YOUR TASK
Exactly the lines from the opening of the data through the line containing "Terms of Use (63, 2561)" should be reproduced, please, with nothing added.
=====
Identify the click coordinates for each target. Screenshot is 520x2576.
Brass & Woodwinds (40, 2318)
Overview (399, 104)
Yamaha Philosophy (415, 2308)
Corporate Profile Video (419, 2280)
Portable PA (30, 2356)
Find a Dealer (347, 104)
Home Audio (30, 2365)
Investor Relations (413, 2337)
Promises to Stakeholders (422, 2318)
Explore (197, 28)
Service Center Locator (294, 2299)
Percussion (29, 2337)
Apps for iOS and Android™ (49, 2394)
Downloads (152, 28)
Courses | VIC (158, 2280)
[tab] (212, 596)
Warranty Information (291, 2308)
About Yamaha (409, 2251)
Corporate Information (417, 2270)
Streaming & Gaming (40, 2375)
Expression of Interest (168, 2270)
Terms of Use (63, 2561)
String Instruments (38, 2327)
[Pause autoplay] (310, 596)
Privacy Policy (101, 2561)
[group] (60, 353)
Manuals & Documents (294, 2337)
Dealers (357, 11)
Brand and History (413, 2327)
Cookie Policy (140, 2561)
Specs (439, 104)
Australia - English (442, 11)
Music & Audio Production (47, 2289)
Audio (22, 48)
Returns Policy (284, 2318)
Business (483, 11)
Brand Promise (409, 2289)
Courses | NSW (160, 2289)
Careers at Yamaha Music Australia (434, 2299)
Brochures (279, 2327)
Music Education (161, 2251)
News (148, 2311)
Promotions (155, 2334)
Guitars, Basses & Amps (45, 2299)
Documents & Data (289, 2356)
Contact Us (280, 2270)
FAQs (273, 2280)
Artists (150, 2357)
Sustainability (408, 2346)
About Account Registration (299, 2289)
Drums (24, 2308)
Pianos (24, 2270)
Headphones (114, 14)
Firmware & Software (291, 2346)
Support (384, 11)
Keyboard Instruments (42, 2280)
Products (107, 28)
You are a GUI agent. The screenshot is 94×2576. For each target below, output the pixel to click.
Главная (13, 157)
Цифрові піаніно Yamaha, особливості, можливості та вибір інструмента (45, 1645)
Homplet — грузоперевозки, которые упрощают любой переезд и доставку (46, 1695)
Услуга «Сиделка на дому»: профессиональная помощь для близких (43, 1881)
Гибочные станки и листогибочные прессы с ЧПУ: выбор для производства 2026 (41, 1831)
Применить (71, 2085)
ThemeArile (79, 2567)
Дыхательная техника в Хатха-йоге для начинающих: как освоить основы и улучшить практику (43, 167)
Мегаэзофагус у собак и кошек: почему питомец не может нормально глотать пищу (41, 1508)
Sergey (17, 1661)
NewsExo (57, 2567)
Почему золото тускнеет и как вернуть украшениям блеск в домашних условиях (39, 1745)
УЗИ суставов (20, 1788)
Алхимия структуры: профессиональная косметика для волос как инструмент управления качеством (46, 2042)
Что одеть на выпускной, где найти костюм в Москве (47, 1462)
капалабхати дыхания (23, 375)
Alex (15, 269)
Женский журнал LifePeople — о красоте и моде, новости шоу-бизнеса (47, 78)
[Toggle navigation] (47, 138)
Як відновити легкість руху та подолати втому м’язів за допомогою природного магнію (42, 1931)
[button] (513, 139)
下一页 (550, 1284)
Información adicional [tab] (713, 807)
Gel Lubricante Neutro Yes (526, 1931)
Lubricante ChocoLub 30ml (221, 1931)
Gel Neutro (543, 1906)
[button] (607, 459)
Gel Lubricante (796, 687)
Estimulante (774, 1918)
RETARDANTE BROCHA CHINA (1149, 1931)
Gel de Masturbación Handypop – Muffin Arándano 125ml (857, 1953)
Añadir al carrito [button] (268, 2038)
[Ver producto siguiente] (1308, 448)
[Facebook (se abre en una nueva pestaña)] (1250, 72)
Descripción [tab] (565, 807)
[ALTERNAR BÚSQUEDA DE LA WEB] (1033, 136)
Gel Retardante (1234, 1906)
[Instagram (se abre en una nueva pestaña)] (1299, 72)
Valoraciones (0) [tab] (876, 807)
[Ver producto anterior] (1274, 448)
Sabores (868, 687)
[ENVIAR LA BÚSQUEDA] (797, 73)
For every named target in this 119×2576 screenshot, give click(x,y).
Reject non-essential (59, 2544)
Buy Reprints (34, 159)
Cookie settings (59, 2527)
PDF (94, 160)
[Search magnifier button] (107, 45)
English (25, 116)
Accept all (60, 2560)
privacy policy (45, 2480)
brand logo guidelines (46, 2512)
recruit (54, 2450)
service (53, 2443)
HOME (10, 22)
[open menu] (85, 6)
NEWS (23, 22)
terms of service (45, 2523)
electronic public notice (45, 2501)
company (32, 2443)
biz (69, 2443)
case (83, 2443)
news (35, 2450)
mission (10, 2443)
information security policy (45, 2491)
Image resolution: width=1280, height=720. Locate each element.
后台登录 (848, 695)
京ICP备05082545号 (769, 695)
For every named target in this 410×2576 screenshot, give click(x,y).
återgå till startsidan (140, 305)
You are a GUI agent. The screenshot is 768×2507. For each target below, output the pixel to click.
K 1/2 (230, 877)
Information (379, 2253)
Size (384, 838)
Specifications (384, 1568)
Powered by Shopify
=====
ANSWER TO THE EXERCISE
Identify the click coordinates for each target. Screenshot is 520x2576.
Brass & Woodwinds (40, 2318)
Overview (399, 104)
Yamaha Philosophy (415, 2308)
Corporate Profile Video (419, 2280)
Portable PA (30, 2356)
Find a Dealer (347, 104)
Home Audio (30, 2365)
Investor Relations (413, 2337)
Promises to Stakeholders (422, 2318)
Explore (197, 28)
Service Center Locator (294, 2299)
Percussion (29, 2337)
Apps for iOS and Android™ (49, 2394)
Downloads (152, 28)
Courses | VIC (158, 2280)
[tab] (212, 596)
Warranty Information (291, 2308)
About Yamaha (409, 2251)
Corporate Information (417, 2270)
Streaming & Gaming (40, 2375)
Expression of Interest (168, 2270)
Terms of Use (63, 2561)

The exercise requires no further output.